Congress, exercising its constitutional power to regulate interstate commerce, has in the Interstate Commerce Act (41 U. S. Stat. 474; U. S. Code, tit. 49, § 1 et seq.) commanded carriers in interstate commerce to perform the duties prescribed or defined in the act and has provided remedies for failure by a carrier to perform such duties. The act declares, however, that nothing in this chapter contained shall in any way abridge or alter the remedies now existing at common law or by statute, but the provisions of this chapter are in addition to such remedies.” (§ 22, subd. 1.)

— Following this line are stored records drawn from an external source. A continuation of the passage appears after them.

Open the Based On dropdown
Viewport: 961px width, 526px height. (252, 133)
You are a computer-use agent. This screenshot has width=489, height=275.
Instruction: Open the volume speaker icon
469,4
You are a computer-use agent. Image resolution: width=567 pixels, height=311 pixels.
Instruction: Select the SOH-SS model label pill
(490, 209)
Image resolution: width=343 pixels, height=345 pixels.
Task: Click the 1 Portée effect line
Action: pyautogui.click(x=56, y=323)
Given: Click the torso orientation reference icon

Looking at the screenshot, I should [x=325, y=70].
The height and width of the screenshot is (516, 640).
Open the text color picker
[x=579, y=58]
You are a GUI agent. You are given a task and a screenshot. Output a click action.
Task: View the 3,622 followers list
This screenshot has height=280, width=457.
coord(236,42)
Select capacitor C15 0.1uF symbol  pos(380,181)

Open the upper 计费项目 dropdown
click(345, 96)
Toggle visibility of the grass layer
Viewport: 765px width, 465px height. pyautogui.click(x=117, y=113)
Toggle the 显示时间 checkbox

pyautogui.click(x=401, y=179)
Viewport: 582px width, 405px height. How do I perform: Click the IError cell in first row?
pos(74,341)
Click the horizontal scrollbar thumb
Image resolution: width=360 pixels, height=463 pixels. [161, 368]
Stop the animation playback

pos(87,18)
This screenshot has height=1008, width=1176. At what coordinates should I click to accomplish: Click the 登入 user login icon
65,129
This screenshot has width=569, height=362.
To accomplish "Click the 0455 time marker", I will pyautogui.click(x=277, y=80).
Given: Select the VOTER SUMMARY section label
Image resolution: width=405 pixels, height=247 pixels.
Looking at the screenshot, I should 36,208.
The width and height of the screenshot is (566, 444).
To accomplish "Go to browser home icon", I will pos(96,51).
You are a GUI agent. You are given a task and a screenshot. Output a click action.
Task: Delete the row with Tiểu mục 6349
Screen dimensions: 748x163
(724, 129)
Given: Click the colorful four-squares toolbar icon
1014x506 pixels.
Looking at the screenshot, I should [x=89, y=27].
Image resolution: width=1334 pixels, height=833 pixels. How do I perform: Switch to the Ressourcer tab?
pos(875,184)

The duty of a carrier to refrain from unjust and unreasonable discrimination in interstate commerce has been formulated in the act as follows: It shall be unlawful for any common carrier subject to the provisions of this chapter to make, give, or cause any undue or unreasonable preference [123]*123or advantage to any particular person, company, firm, corporation, association, locality, * * * or any particular description of traffic, in any respect whatsoever or to subject any particular person, company, firm, corporation, association, locality, * * * or any particular description of traffic to any undue or unreasonable prejudice or disadvantage in any respect whatsoever.” (§ 3, subd. 1.)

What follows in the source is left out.